Żniwo wprawdzie wielkie, ale robotników mało; proście więc Pana żniwa, żeby wyprawił robotników na swoje żniwo (Łk 10, 2).
Dar i tajemnica wybrania przekraczają kategorie czysto ludzkich kalkulacji i wyobrażeń – nie da się zrozumieć, dlaczego ten, a nie inny – czemu akurat nie wtedy, gdy ktoś czeka, ale w najmniej spodziewanym momencie. Wszystko zależy od „Pana żniwa” – On nie tylko wzywa, ale pomaga w rozpoznaniu wezwania, jak i wpiera wzrost łaski w ludzkim sercu.

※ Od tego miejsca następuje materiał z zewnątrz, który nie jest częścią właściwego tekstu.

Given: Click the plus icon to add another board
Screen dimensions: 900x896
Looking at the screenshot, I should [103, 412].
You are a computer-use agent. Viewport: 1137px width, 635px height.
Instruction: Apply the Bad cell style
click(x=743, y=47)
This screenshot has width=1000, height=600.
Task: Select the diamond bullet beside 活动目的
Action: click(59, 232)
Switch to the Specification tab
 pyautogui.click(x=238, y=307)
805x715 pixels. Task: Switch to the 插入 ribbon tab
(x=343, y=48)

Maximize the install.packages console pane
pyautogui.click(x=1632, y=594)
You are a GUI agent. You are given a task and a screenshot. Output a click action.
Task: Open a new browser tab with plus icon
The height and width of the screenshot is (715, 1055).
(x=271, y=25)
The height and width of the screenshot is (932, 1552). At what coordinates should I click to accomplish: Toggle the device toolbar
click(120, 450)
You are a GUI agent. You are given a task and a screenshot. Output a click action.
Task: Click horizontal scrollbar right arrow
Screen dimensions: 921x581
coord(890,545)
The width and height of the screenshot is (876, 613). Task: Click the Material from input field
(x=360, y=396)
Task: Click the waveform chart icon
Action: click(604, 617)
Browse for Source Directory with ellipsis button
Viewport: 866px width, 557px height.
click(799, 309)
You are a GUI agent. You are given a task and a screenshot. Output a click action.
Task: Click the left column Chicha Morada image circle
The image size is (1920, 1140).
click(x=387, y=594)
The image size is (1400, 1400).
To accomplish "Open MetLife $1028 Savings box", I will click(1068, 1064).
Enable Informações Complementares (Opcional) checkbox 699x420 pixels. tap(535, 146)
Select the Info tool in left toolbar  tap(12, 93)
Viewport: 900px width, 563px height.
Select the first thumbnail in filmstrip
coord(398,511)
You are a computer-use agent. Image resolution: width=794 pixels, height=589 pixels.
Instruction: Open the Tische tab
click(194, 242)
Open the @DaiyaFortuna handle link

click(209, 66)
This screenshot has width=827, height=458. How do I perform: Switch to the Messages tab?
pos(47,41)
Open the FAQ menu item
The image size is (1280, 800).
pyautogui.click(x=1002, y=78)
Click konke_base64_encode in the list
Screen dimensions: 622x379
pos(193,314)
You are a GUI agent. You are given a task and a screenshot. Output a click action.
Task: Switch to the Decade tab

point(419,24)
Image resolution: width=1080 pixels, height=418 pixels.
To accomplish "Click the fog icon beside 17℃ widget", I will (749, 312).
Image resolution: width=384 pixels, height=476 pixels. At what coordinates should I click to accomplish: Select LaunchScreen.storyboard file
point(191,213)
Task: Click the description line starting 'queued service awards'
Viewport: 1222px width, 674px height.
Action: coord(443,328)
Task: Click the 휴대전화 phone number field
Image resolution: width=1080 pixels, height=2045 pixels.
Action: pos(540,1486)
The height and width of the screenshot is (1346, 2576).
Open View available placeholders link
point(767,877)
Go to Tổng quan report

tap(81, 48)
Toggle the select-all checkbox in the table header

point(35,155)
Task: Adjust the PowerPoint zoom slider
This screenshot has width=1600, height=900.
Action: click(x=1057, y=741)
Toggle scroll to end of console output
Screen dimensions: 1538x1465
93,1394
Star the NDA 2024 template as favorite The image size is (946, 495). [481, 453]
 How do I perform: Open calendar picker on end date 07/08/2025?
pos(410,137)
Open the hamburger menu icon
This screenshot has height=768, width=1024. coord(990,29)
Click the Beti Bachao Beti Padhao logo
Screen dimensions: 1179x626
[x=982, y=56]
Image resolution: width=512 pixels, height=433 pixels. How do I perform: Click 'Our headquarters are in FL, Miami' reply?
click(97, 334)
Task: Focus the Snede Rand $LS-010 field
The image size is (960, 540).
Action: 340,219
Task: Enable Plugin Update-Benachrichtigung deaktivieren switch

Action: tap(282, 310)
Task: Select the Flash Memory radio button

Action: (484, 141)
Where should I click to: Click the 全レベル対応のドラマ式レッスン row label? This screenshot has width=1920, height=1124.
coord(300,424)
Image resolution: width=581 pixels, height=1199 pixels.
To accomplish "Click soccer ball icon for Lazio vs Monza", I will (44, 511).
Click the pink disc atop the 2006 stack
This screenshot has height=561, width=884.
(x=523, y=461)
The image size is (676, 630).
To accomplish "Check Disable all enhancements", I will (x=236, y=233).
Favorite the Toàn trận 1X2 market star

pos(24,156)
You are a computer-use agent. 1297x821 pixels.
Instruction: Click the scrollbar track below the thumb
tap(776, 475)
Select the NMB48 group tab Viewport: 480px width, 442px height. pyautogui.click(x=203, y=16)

Mamy również obowiązki wobec „Pana żniwa” – należy do nich modlitwa za tych, którzy już naśladują Jezusa w życiu kapłańskim czy zakonnym. Ale również za tych, których wciąż On powołuje w swoim miłosierdziu, by zwiastując bliskość królestwa Bożego, wzywali: „Nawracajcie się i wierzcie w Ewangelię”.
Czytania mszalne rozważa ks. Leszek Smoliński
Paweł Szczęsny
Siewcy Lednicy - Poślij Nas
Wszystkie komentarze »
Uwaga! Dyskusja została zamknięta.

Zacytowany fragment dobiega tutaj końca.